Discovery and exploration

This component allows for visualization and creation of metrics of data.

Architectural decision guidelines

In various process models, data visualization and exploration is one of the first steps. Similar tasks are also applied in traditional data warehousing and business intelligence. So when choosing a technology, ask the following questions:

  • What type of visualizations are needed?
  • Are interactive visualizations needed?
  • Are coding skills available or required?
  • What metrics can be calculated on the data?
  • Do metrics and visualization need to be shared with business stakeholders?

Technology guidelines

IBM cloud has many service offerings for data exploration.
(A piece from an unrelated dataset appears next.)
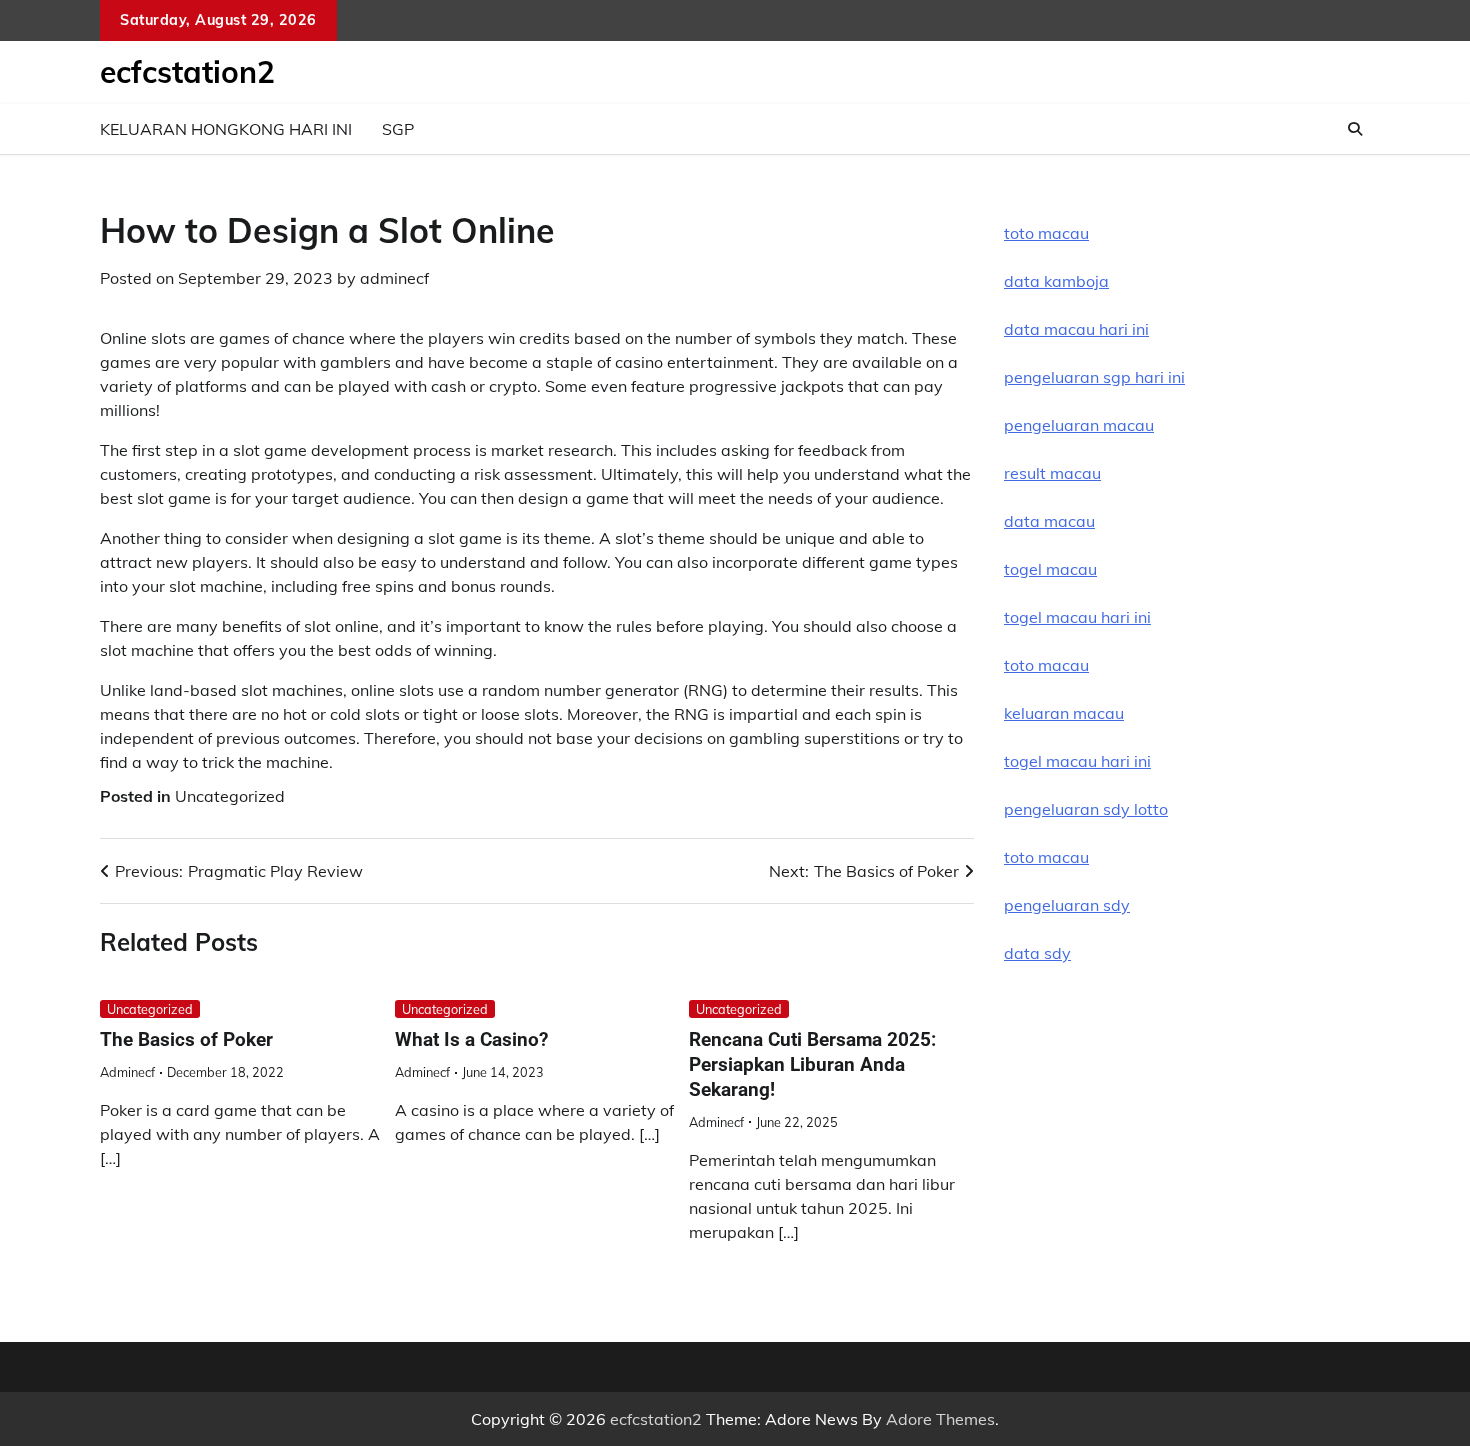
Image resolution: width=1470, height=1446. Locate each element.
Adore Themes (940, 1419)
Some of the offerings are open source, and some aren’t.

Jupyter, Python, pyspark, scikit-learn, pandas, Matplotlib, PixieDust

Jupyter, Python, pyspark, scikit-learn, pandas, Matplotlib, PixieDust are all open source and supported in IBM Cloud. Some of these components have overlapping features and some of them have complementary features. This can be determined by answering the architectural questions.

  • What type of visualizations are needed? Matplotlib supports the widest range of possible visualizations including run chars, histograms, box-plots, and scatter plots. PixieDust (as of V1.1.11) supports tables, bar charts, line charts, scatter plots, pie charts, histograms, and maps.

  • Are interactive visualizations needed? Matplotlib creates static plots and PixieDust supports interactive ones.

  • Are coding skills available or required? Matplotlib requires coding skills, but PixieDust does not. For computing metrics, some code is necessary.

  • What metrics can be calculated on the data? Using scikit-learn and pandas, all state-of-the-art metrics are supported.

  • Do metrics and visualization need to be shared with business stakeholders? Watson Studio supports sharing of Jupyter Notebooks, also using a fine-grained user and access management system.

SPSS Modeler

SPSS Modeler is available in the cloud and also as stand-alone product.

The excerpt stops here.